## Task brief
Copy, pictures aside: the lines below from the one that holds "You are a GUI" through the final line of the listing, both ends included, exactly as they are and nothing else.

# # # # #

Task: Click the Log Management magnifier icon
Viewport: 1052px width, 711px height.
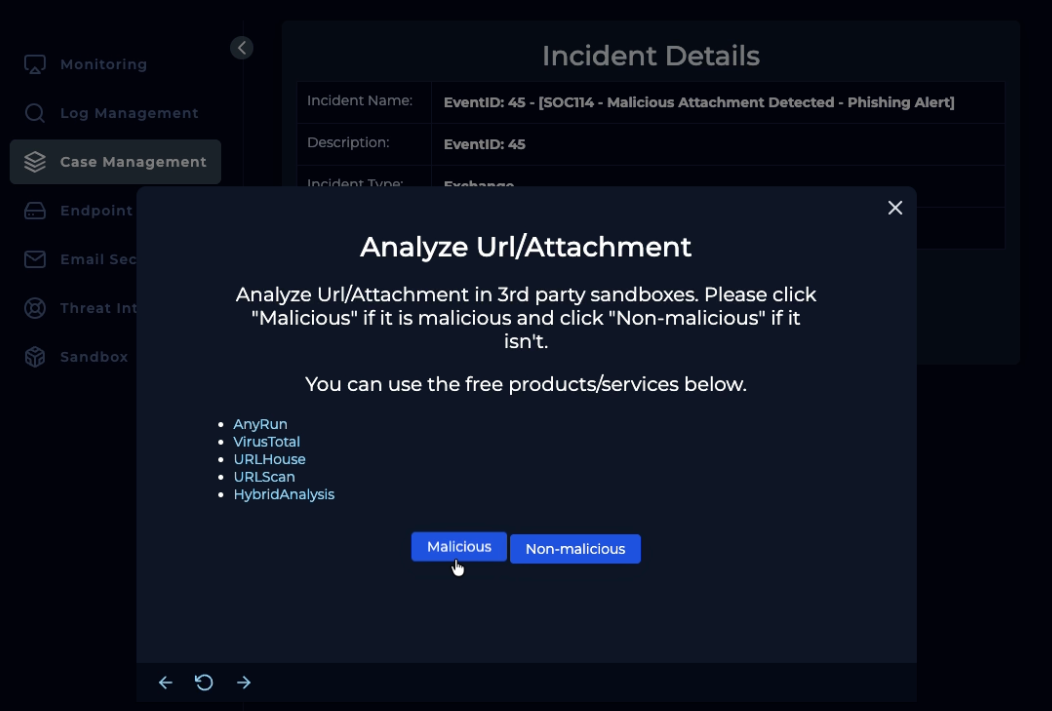Action: [x=35, y=113]
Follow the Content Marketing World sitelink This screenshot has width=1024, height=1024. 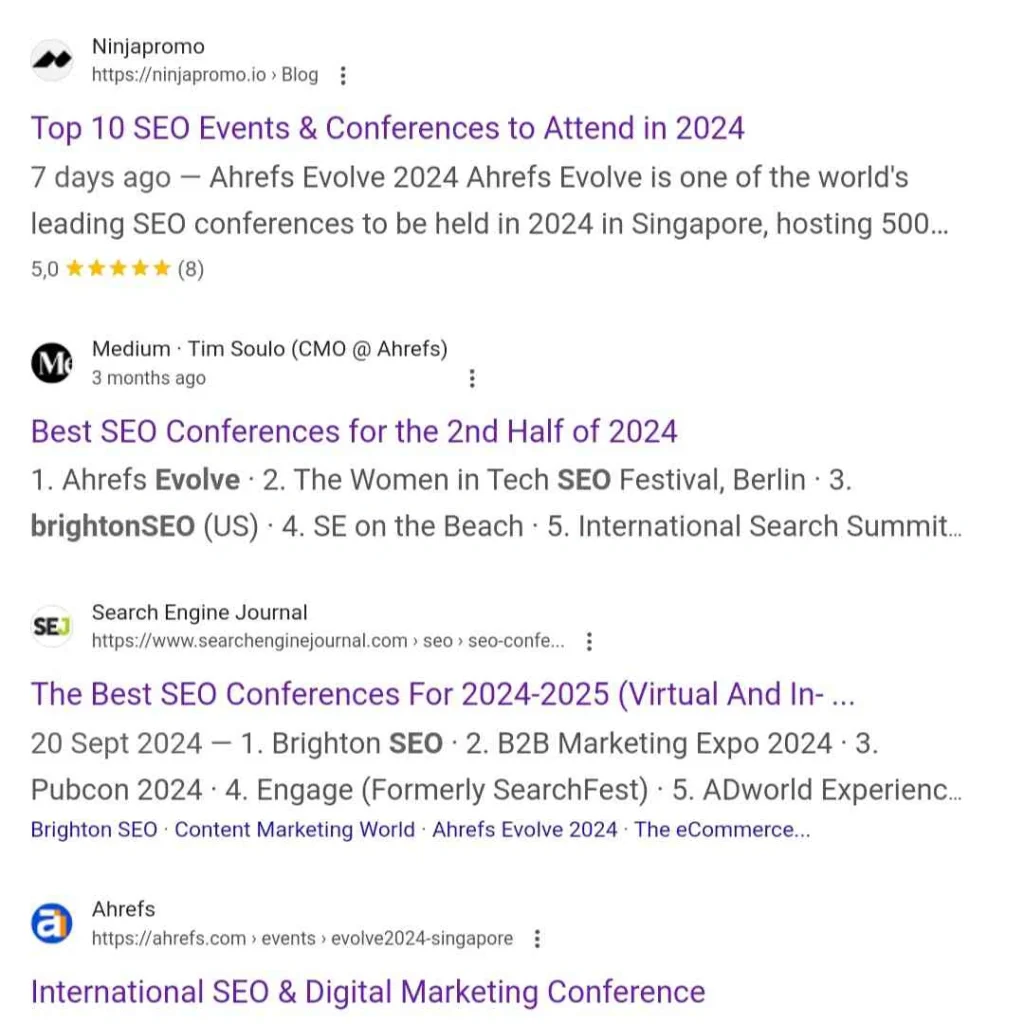pos(295,829)
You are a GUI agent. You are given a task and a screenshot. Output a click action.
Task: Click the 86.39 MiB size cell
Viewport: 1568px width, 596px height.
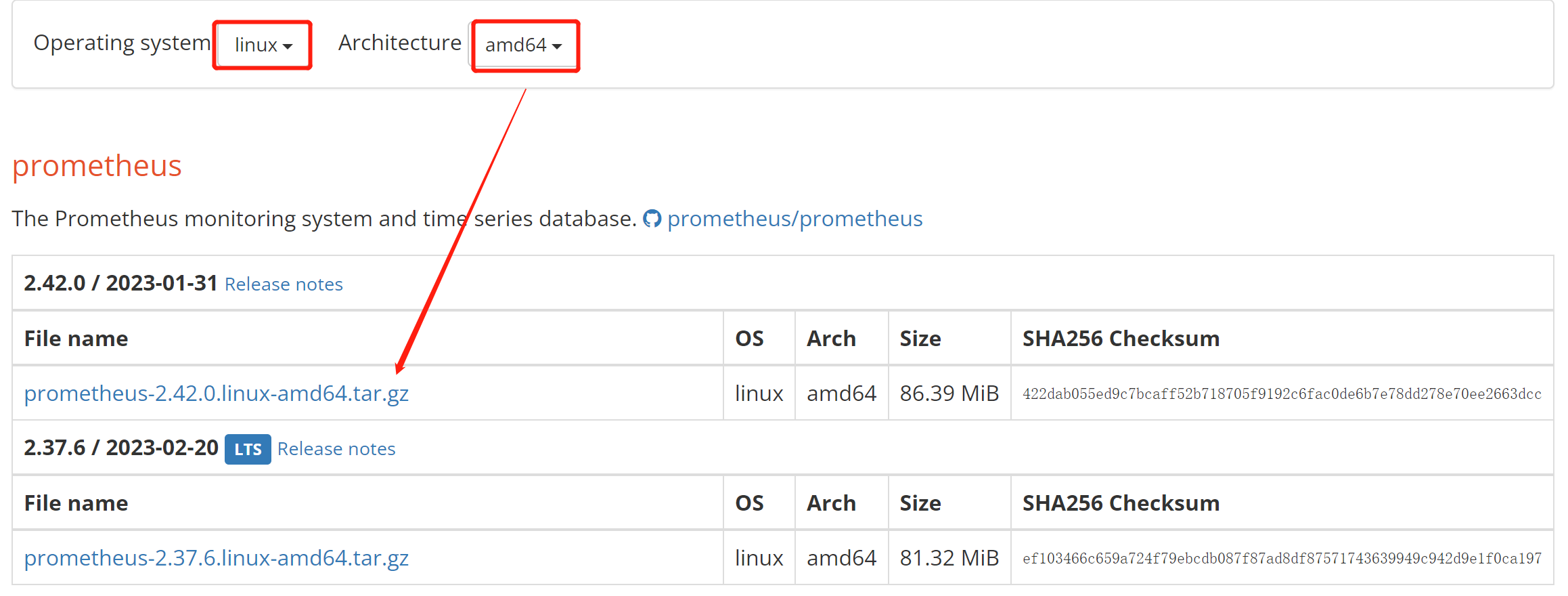point(949,393)
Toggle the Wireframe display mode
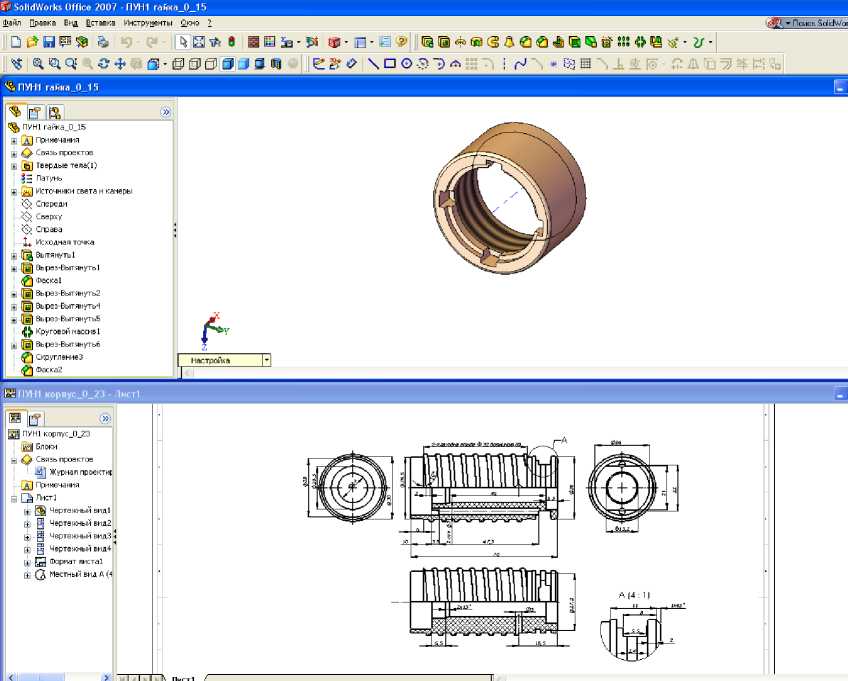The image size is (848, 681). pyautogui.click(x=176, y=64)
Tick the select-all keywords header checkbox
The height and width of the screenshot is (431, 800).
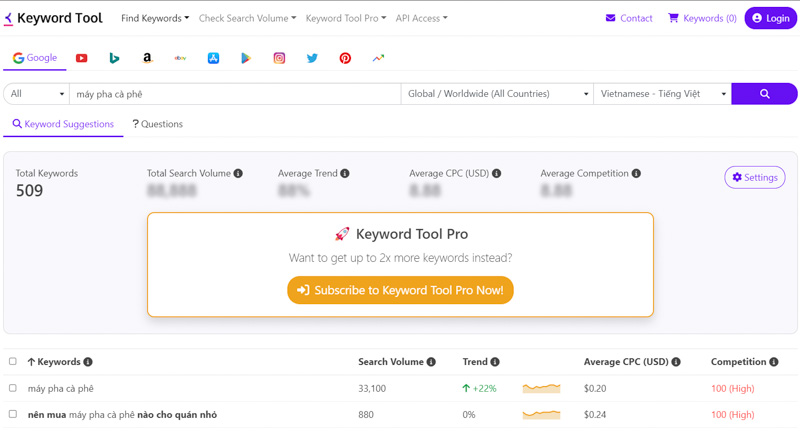tap(13, 361)
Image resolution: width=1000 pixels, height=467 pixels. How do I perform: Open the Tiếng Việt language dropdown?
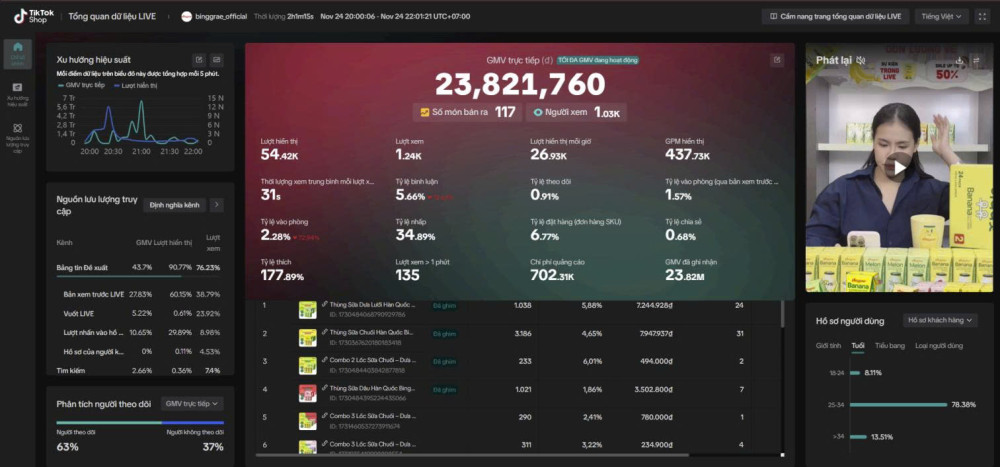(942, 16)
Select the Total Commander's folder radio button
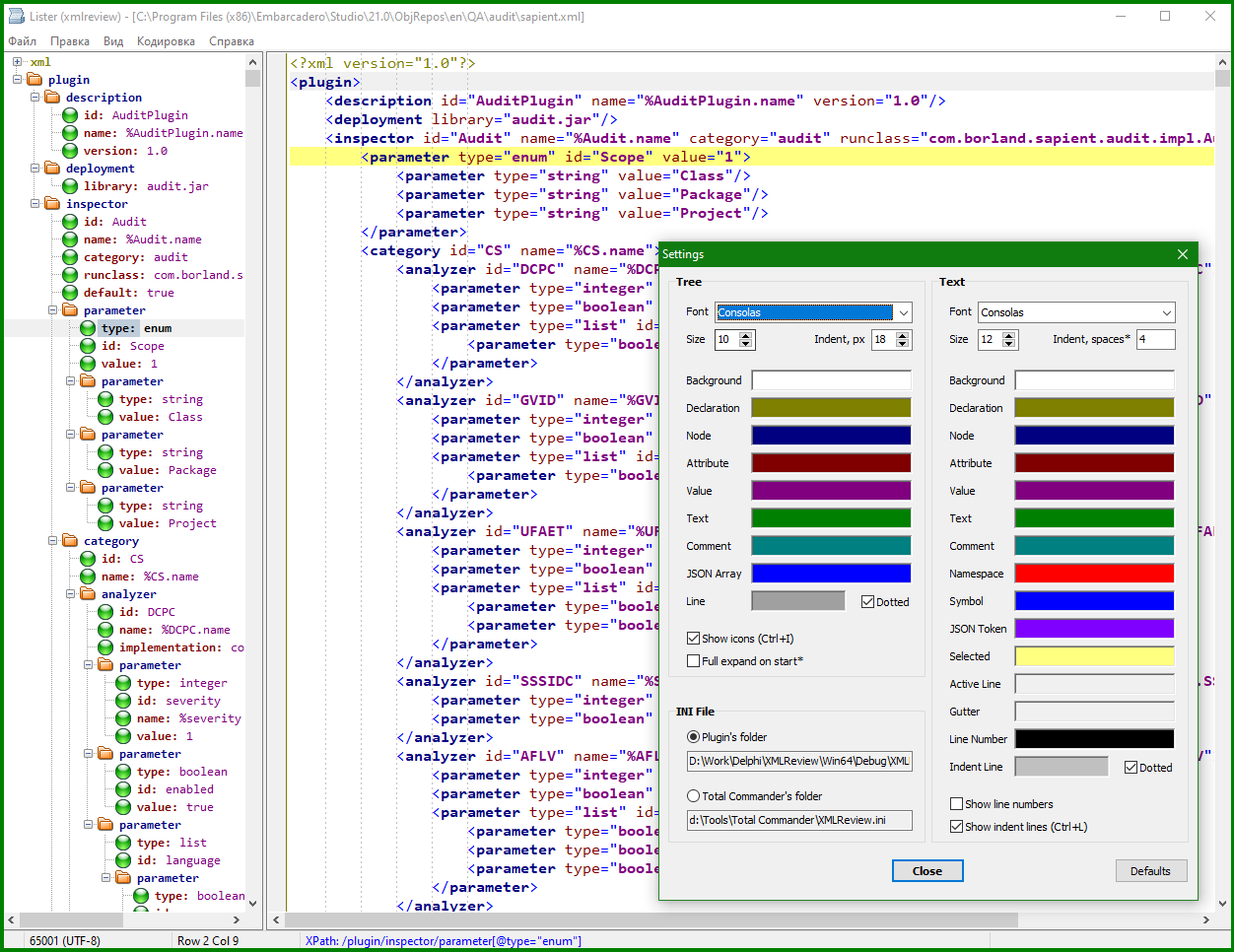1234x952 pixels. click(x=694, y=796)
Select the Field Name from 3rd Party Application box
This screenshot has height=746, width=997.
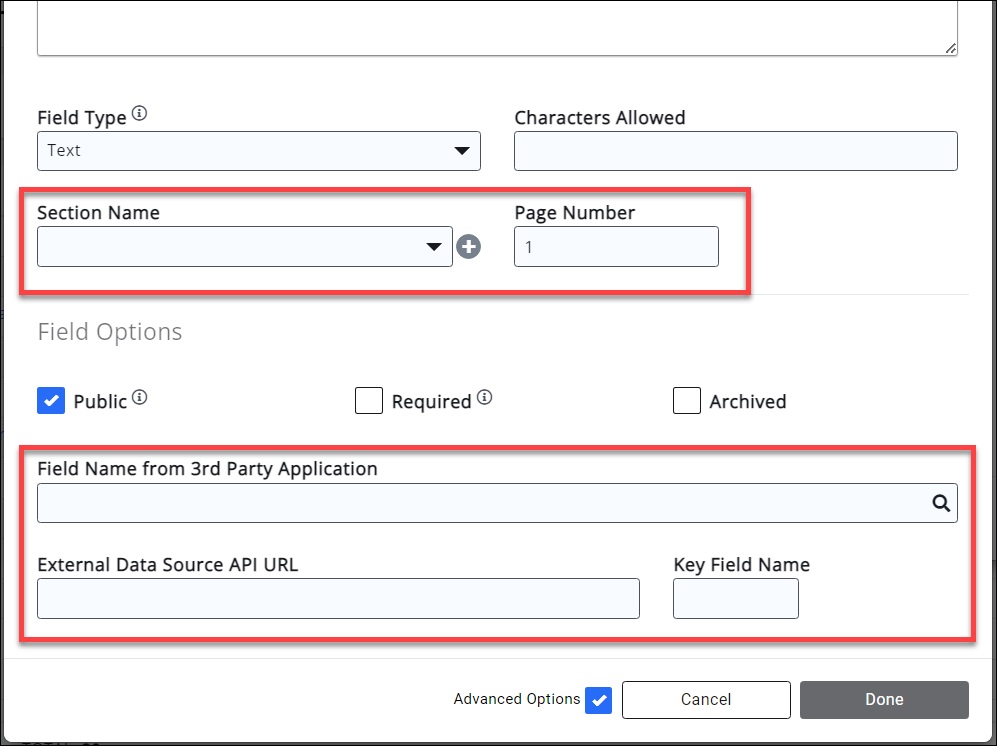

# # # # #

## Solution for this task
You are a GUI agent. You are given a task and a screenshot. Output a click action.
Task: Click the 86.39 MiB size cell
Viewport: 1568px width, 596px height.
point(949,393)
Toggle the Wireframe display mode
The image size is (848, 681). pyautogui.click(x=176, y=64)
Tick the select-all keywords header checkbox
The height and width of the screenshot is (431, 800).
tap(13, 361)
Image resolution: width=1000 pixels, height=467 pixels. How do I perform: Open the Tiếng Việt language dropdown?
(942, 16)
Select the Total Commander's folder radio button
1234x952 pixels. click(x=694, y=796)
Select the Field Name from 3rd Party Application box
This screenshot has height=746, width=997.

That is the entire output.